Exercise objective:
Convert every line of the entries below into a JSON list of strings, one string per line, with blank lines omitted.

Listing:
§

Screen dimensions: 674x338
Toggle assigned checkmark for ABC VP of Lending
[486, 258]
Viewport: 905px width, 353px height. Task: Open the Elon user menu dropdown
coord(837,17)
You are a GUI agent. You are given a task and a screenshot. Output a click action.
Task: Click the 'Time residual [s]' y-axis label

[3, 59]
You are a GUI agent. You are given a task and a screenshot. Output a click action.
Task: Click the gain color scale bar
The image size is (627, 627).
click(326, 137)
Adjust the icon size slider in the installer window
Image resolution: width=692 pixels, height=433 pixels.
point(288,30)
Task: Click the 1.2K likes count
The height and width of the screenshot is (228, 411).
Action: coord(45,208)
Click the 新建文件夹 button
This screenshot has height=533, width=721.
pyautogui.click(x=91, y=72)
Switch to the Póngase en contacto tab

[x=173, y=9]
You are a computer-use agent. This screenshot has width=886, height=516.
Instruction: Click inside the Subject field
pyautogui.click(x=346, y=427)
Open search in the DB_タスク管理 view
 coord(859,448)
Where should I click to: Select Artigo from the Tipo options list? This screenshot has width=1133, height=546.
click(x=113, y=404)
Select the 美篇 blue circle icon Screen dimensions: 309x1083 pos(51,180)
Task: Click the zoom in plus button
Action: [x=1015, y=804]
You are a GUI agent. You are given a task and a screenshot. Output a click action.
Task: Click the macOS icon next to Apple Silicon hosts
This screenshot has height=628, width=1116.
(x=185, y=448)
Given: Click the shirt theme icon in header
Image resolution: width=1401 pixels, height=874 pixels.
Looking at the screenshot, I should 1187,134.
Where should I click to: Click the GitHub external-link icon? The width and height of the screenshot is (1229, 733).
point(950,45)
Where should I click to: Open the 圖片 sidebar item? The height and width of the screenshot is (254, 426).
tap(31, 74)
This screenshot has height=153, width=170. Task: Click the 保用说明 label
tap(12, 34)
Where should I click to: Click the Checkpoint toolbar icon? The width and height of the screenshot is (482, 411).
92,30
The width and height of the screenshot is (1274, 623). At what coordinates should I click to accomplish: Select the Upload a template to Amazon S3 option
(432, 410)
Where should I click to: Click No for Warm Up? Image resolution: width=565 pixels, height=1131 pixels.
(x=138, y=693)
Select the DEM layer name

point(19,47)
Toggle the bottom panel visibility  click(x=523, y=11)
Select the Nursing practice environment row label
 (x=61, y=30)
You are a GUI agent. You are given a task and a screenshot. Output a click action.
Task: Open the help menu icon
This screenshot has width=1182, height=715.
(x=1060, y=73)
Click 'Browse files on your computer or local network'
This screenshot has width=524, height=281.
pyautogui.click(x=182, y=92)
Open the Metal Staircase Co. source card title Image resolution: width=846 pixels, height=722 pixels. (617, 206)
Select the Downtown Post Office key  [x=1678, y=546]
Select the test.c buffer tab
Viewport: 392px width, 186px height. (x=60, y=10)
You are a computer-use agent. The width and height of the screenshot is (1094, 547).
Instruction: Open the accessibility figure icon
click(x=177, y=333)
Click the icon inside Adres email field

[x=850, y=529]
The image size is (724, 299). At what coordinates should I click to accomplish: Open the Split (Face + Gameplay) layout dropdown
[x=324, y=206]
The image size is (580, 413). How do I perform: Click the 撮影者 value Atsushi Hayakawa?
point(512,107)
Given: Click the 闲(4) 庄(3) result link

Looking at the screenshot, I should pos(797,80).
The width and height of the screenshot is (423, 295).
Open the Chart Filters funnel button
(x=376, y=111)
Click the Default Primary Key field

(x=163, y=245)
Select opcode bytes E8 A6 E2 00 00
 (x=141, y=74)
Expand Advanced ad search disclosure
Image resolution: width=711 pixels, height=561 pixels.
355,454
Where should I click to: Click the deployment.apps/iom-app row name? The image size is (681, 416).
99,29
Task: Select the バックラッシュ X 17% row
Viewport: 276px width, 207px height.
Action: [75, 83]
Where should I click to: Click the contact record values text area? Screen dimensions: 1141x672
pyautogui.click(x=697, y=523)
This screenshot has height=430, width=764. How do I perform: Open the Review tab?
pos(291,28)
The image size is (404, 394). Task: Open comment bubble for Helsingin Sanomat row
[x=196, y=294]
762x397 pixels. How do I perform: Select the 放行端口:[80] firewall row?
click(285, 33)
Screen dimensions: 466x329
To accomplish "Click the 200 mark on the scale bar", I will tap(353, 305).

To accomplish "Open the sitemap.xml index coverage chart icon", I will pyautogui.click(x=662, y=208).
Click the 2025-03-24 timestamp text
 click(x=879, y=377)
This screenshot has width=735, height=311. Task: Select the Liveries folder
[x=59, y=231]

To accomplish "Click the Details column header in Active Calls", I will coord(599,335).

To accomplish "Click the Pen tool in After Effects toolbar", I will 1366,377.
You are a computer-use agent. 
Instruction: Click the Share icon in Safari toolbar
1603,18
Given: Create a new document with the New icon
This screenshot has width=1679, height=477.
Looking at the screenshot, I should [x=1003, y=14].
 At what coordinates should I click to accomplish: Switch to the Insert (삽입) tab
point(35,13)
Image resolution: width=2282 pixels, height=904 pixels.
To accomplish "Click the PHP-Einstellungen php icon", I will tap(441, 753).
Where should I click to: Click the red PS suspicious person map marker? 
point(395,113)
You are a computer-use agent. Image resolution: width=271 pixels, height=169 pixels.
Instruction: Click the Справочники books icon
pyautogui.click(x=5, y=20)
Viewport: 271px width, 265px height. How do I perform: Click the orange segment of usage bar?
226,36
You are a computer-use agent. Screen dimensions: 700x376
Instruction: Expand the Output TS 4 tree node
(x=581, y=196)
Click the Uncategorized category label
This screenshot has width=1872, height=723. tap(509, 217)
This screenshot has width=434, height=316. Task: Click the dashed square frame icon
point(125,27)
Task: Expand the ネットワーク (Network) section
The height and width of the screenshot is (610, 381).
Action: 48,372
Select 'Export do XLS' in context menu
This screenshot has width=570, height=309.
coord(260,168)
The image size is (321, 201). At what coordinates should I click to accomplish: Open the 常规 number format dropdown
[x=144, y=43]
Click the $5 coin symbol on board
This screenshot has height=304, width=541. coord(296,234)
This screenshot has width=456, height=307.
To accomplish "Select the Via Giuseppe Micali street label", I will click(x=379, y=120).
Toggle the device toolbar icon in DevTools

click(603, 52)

§

Exercise result:
[
  "Screen dimensions: 674x338",
  "Toggle assigned checkmark for ABC VP of Lending",
  "[486, 258]",
  "Viewport: 905px width, 353px height. Task: Open the Elon user menu dropdown",
  "coord(837,17)",
  "You are a GUI agent. You are given a task and a screenshot. Output a click action.",
  "Task: Click the 'Time residual [s]' y-axis label",
  "[3, 59]",
  "You are a GUI agent. You are given a task and a screenshot. Output a click action.",
  "Task: Click the gain color scale bar",
  "The image size is (627, 627).",
  "click(326, 137)",
  "Adjust the icon size slider in the installer window",
  "Image resolution: width=692 pixels, height=433 pixels.",
  "point(288,30)",
  "Task: Click the 1.2K likes count",
  "The height and width of the screenshot is (228, 411).",
  "Action: coord(45,208)",
  "Click the 新建文件夹 button",
  "This screenshot has height=533, width=721.",
  "pyautogui.click(x=91, y=72)",
  "Switch to the Póngase en contacto tab",
  "[x=173, y=9]",
  "You are a computer-use agent. This screenshot has width=886, height=516.",
  "Instruction: Click inside the Subject field",
  "pyautogui.click(x=346, y=427)",
  "Open search in the DB_タスク管理 view",
  " coord(859,448)",
  "Where should I click to: Select Artigo from the Tipo options list? This screenshot has width=1133, height=546.",
  "click(x=113, y=404)",
  "Select the 美篇 blue circle icon Screen dimensions: 309x1083 pos(51,180)",
  "Task: Click the zoom in plus button",
  "Action: [x=1015, y=804]",
  "You are a GUI agent. You are given a task and a screenshot. Output a click action.",
  "Task: Click the macOS icon next to Apple Silicon hosts",
  "This screenshot has height=628, width=1116.",
  "(x=185, y=448)",
  "Given: Click the shirt theme icon in header",
  "Image resolution: width=1401 pixels, height=874 pixels.",
  "Looking at the screenshot, I should 1187,134.",
  "Where should I click to: Click the GitHub external-link icon? The width and height of the screenshot is (1229, 733).",
  "point(950,45)",
  "Where should I click to: Open the 圖片 sidebar item? The height and width of the screenshot is (254, 426).",
  "tap(31, 74)",
  "This screenshot has height=153, width=170. Task: Click the 保用说明 label",
  "tap(12, 34)",
  "Where should I click to: Click the Checkpoint toolbar icon? The width and height of the screenshot is (482, 411).",
  "92,30",
  "The width and height of the screenshot is (1274, 623). At what coordinates should I click to accomplish: Select the Upload a template to Amazon S3 option",
  "(432, 410)",
  "Where should I click to: Click No for Warm Up? Image resolution: width=565 pixels, height=1131 pixels.",
  "(x=138, y=693)",
  "Select the DEM layer name",
  "point(19,47)",
  "Toggle the bottom panel visibility  click(x=523, y=11)",
  "Select the Nursing practice environment row label",
  " (x=61, y=30)",
  "You are a GUI agent. You are given a task and a screenshot. Output a click action.",
  "Task: Open the help menu icon",
  "This screenshot has width=1182, height=715.",
  "(x=1060, y=73)",
  "Click 'Browse files on your computer or local network'",
  "This screenshot has width=524, height=281.",
  "pyautogui.click(x=182, y=92)",
  "Open the Metal Staircase Co. source card title Image resolution: width=846 pixels, height=722 pixels. (617, 206)",
  "Select the Downtown Post Office key  [x=1678, y=546]",
  "Select the test.c buffer tab",
  "Viewport: 392px width, 186px height. (x=60, y=10)",
  "You are a computer-use agent. The width and height of the screenshot is (1094, 547).",
  "Instruction: Open the accessibility figure icon",
  "click(x=177, y=333)",
  "Click the icon inside Adres email field",
  "[x=850, y=529]",
  "The image size is (724, 299). At what coordinates should I click to accomplish: Open the Split (Face + Gameplay) layout dropdown",
  "[x=324, y=206]",
  "The image size is (580, 413). How do I perform: Click the 撮影者 value Atsushi Hayakawa?",
  "point(512,107)",
  "Given: Click the 闲(4) 庄(3) result link",
  "Looking at the screenshot, I should pos(797,80).",
  "The width and height of the screenshot is (423, 295).",
  "Open the Chart Filters funnel button",
  "(x=376, y=111)",
  "Click the Default Primary Key field",
  "(x=163, y=245)",
  "Select opcode bytes E8 A6 E2 00 00",
  " (x=141, y=74)",
  "Expand Advanced ad search disclosure",
  "Image resolution: width=711 pixels, height=561 pixels.",
  "355,454",
  "Where should I click to: Click the deployment.apps/iom-app row name? The image size is (681, 416).",
  "99,29",
  "Task: Select the バックラッシュ X 17% row",
  "Viewport: 276px width, 207px height.",
  "Action: [75, 83]",
  "Where should I click to: Click the contact record values text area? Screen dimensions: 1141x672",
  "pyautogui.click(x=697, y=523)",
  "This screenshot has height=430, width=764. How do I perform: Open the Review tab?",
  "pos(291,28)",
  "The image size is (404, 394). Task: Open comment bubble for Helsingin Sanomat row",
  "[x=196, y=294]",
  "762x397 pixels. How do I perform: Select the 放行端口:[80] firewall row?",
  "click(285, 33)",
  "Screen dimensions: 466x329",
  "To accomplish \"Click the 200 mark on the scale bar\", I will tap(353, 305).",
  "To accomplish \"Open the sitemap.xml index coverage chart icon\", I will pyautogui.click(x=662, y=208).",
  "Click the 2025-03-24 timestamp text",
  " click(x=879, y=377)",
  "This screenshot has width=735, height=311. Task: Select the Liveries folder",
  "[x=59, y=231]",
  "To accomplish \"Click the Details column header in Active Calls\", I will coord(599,335).",
  "To accomplish \"Click the Pen tool in After Effects toolbar\", I will 1366,377.",
  "You are a computer-use agent. ",
  "Instruction: Click the Share icon in Safari toolbar",
  "1603,18",
  "Given: Create a new document with the New icon",
  "This screenshot has width=1679, height=477.",
  "Looking at the screenshot, I should [x=1003, y=14].",
  " At what coordinates should I click to accomplish: Switch to the Insert (삽입) tab",
  "point(35,13)",
  "Image resolution: width=2282 pixels, height=904 pixels.",
  "To accomplish \"Click the PHP-Einstellungen php icon\", I will tap(441, 753).",
  "Where should I click to: Click the red PS suspicious person map marker? ",
  "point(395,113)",
  "You are a computer-use agent. Image resolution: width=271 pixels, height=169 pixels.",
  "Instruction: Click the Справочники books icon",
  "pyautogui.click(x=5, y=20)",
  "Viewport: 271px width, 265px height. How do I perform: Click the orange segment of usage bar?",
  "226,36",
  "You are a computer-use agent. Screen dimensions: 700x376",
  "Instruction: Expand the Output TS 4 tree node",
  "(x=581, y=196)",
  "Click the Uncategorized category label",
  "This screenshot has width=1872, height=723. tap(509, 217)",
  "This screenshot has width=434, height=316. Task: Click the dashed square frame icon",
  "point(125,27)",
  "Task: Expand the ネットワーク (Network) section",
  "The height and width of the screenshot is (610, 381).",
  "Action: 48,372",
  "Select 'Export do XLS' in context menu",
  "This screenshot has width=570, height=309.",
  "coord(260,168)",
  "The image size is (321, 201). At what coordinates should I click to accomplish: Open the 常规 number format dropdown",
  "[x=144, y=43]",
  "Click the $5 coin symbol on board",
  "This screenshot has height=304, width=541. coord(296,234)",
  "This screenshot has width=456, height=307.",
  "To accomplish \"Select the Via Giuseppe Micali street label\", I will click(x=379, y=120).",
  "Toggle the device toolbar icon in DevTools",
  "click(603, 52)"
]